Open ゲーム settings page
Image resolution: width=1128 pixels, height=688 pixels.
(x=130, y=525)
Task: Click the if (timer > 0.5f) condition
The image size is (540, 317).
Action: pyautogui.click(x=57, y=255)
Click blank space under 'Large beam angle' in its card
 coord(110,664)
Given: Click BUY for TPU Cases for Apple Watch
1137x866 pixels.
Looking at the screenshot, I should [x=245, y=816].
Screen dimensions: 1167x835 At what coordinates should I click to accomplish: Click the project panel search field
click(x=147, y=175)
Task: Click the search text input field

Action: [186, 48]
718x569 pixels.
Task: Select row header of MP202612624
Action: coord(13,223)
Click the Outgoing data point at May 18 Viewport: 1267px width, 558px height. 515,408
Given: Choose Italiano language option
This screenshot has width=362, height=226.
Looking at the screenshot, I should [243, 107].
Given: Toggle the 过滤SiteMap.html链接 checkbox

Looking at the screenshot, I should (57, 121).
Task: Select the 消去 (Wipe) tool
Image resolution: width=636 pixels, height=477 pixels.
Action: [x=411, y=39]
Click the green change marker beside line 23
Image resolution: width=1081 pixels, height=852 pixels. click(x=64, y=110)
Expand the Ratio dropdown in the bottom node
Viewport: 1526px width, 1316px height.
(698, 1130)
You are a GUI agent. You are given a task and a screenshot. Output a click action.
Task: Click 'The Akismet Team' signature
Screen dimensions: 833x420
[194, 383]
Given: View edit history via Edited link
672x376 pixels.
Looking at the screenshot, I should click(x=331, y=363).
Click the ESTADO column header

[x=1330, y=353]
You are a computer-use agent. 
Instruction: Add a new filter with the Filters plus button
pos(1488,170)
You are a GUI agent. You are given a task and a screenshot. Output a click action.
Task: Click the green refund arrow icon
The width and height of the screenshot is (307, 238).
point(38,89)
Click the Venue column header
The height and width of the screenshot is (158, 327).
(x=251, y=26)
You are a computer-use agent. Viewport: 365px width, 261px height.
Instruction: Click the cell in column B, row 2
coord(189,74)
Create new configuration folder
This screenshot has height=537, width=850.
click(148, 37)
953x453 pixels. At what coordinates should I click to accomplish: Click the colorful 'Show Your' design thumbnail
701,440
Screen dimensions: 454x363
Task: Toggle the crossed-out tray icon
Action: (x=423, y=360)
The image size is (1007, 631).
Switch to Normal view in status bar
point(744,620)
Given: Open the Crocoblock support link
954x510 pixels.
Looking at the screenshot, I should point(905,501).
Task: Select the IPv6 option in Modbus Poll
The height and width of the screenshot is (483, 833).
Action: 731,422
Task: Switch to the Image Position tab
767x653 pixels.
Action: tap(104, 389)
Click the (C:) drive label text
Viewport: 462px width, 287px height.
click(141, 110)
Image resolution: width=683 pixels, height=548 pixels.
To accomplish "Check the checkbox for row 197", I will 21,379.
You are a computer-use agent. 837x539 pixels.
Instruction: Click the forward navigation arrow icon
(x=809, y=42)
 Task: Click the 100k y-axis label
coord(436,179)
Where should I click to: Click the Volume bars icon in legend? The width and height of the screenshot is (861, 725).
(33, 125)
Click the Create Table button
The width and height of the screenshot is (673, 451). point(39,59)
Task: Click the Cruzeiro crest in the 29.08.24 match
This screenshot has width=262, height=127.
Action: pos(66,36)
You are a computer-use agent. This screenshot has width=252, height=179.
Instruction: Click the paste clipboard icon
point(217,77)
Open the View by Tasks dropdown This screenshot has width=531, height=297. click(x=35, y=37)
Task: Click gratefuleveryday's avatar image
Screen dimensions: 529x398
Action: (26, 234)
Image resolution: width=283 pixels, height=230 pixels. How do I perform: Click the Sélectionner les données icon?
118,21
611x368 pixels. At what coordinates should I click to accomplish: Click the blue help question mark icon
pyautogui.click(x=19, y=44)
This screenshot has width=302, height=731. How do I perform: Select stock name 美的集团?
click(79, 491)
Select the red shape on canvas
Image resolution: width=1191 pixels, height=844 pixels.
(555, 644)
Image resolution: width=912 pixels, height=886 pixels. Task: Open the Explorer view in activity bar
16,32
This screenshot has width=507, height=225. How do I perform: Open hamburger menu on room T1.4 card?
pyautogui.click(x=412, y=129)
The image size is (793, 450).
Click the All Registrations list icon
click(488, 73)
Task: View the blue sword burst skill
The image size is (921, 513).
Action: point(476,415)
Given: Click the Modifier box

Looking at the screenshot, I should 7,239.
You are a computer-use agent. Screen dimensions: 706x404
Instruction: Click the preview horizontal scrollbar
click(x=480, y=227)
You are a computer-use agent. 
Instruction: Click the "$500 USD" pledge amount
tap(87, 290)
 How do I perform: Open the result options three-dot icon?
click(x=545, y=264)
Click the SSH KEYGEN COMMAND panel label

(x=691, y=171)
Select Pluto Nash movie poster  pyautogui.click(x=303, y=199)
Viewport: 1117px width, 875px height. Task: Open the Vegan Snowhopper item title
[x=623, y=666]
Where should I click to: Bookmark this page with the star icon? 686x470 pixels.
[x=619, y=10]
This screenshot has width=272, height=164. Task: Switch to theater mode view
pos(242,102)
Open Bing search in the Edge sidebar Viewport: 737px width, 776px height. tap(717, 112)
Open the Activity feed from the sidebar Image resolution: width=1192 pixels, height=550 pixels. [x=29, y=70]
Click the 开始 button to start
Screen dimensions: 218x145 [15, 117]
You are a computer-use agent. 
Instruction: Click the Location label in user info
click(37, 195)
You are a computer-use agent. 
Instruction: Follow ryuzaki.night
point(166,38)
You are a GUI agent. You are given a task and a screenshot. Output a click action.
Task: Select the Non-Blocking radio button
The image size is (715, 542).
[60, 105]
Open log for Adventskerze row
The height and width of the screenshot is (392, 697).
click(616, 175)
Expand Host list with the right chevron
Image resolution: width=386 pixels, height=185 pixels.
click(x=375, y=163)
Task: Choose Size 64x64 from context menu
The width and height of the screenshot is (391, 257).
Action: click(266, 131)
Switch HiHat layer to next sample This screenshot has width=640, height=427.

What you will do:
Look above for the line with "Instruction: Add a" and the line with "You are a computer-use agent. 837x539 pixels."; transcribe both and all lines in between, exactly, and nothing else.

Solution to this problem:
Instruction: Add a new filter with the Filters plus button
pos(1488,170)
You are a GUI agent. You are given a task and a screenshot. Output a click action.
Task: Click the green refund arrow icon
The width and height of the screenshot is (307, 238).
point(38,89)
Click the Venue column header
The height and width of the screenshot is (158, 327).
(x=251, y=26)
You are a computer-use agent. Viewport: 365px width, 261px height.
Instruction: Click the cell in column B, row 2
coord(189,74)
Create new configuration folder
This screenshot has height=537, width=850.
click(148, 37)
953x453 pixels. At what coordinates should I click to accomplish: Click the colorful 'Show Your' design thumbnail
701,440
Screen dimensions: 454x363
Task: Toggle the crossed-out tray icon
Action: (x=423, y=360)
The image size is (1007, 631).
Switch to Normal view in status bar
point(744,620)
Given: Open the Crocoblock support link
954x510 pixels.
Looking at the screenshot, I should point(905,501).
Task: Select the IPv6 option in Modbus Poll
The height and width of the screenshot is (483, 833).
Action: 731,422
Task: Switch to the Image Position tab
767x653 pixels.
Action: tap(104, 389)
Click the (C:) drive label text
Viewport: 462px width, 287px height.
click(141, 110)
Image resolution: width=683 pixels, height=548 pixels.
To accomplish "Check the checkbox for row 197", I will 21,379.
You are a computer-use agent. 837x539 pixels.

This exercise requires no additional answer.